L’état
du français au Québec a suscité de nombreuses réactions au cours des
dernières années, notamment depuis l’arrivée au pouvoir de François
Legault et de la Coalition avenir Québec (pensons simplement à
l’application de la Loi 101 aux Cégeps anglophones.
Ce
qui est notable dans ces réactions, c’est que la question est d’abord
et avant tout posée en terme quantitatifs, et rarement en termes
qualitatifs. Certes il faut se préoccuper de la quantité de français
utilisé au Québec, mais de quel français parle-t-on?
La
qualité du français utilisé au Québec ne nous apparaît pas moins
importante. À ce chapitre, les dernières données tirées des fameux
«examens du ministère» sont attristantes. «Près d’un candidat sur deux a
échoué en orthographe à l’épreuve du ministère de juin dernier. Des
résultants inquiétants, estiment les experts, qui constatent les
difficultés en français chez les finissants depuis le milieu des années
1980.» (Évaluation de l’orthographe secondaire 5 :des résultats
désolants, Radio-Canada, 21 octobre). La langue
française écrite est un terrain miné et il importe de tenir compte des
niveaux de langage. La faiblesse des finissants du secondaire 5 en
orthographe ne doit pas conduire à conclure que les lacunes en orthographe conduisent nécessairement ces mêmes finissants à utiliser un français relâché.
Plusieurs
se sont interrogés sur les raisons de cette désaffectation à l‘égard du
français écrit? Conscients que la maîtrise du français écrit conduit à
une amélioration du français parlé (ne serait ce qu’au niveau de la
richesse du vocabulaire de la construction des phrases). Certains
spécialistes ont déploré la fin des dictées en classe, d’autres ont
proposé que l’on augmente la lecture chez les écoliers
et étudiants québécois. Avant de se tourner vers des solutions, ne
faudrait-il pas s’interroger sur la source du problème? J’ai là-dessus
ma théorie qui vaut bien ce qu’elle vaut.

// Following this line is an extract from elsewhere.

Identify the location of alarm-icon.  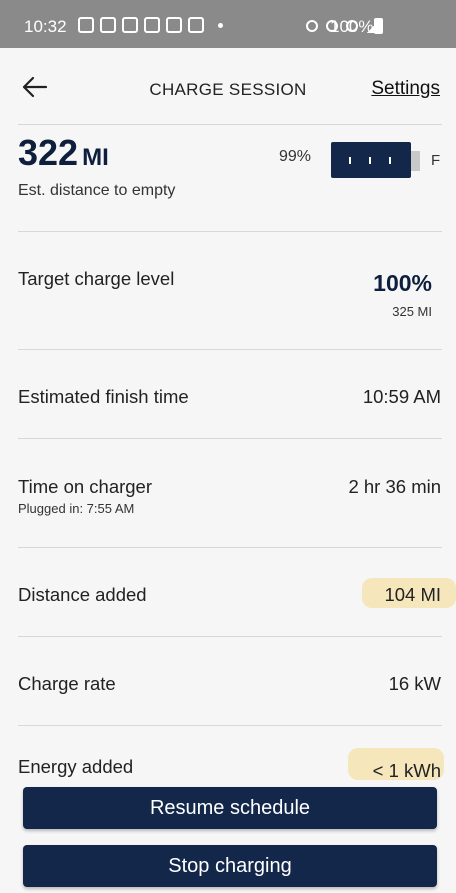
(312, 26).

Le Québec des années 1960, n’a-t-il pas placé toutes ses billes sur le français parlé? Dans la foulée Des insolences du frère Untel et sa dénonciation du joual, Les élites canadiennes-françaises de l’époque n’ont-elles pas voulu corriger le
tir et rapprocher la langue québécoise d’un français normatif (un
français, pour emprunter une expression propre au monde anglo-saxon, un
français Middle Atlantic, une langue aussi à l‘aise à Québec qu’à Paris. Je suis de cette génération qui a connu les exposés oraux tirés du chapeau afin de développer notre aisance avec la langue de Molière, son vocabulaire et ses subtilités.
Ce
parti-pris en faveur de l’expression orale nous a-t-il débarrassé du
joual? Pas sûr! Si le frère Untel revenait aujourd’hui parmi nous, il
s’insurgerait probablement contre le français pratiqué sur les ondes
radiophoniques et télévisuelles et nous gratifieraient probablement
d’une suite à ses Insolences.
La
réponse aux lacunes en orthographe des finissants québécois, des
lacunes qui sont il faut le dire, «triste à pleurer» tient peut-être
dans un rééquilibrage entre enseignement du français écrit et parlé.Le
débat récent sur le retour des «classiques» dans les classes et salles
de cours québécoises pourrait peut-être élargi afin de tenir ce débat.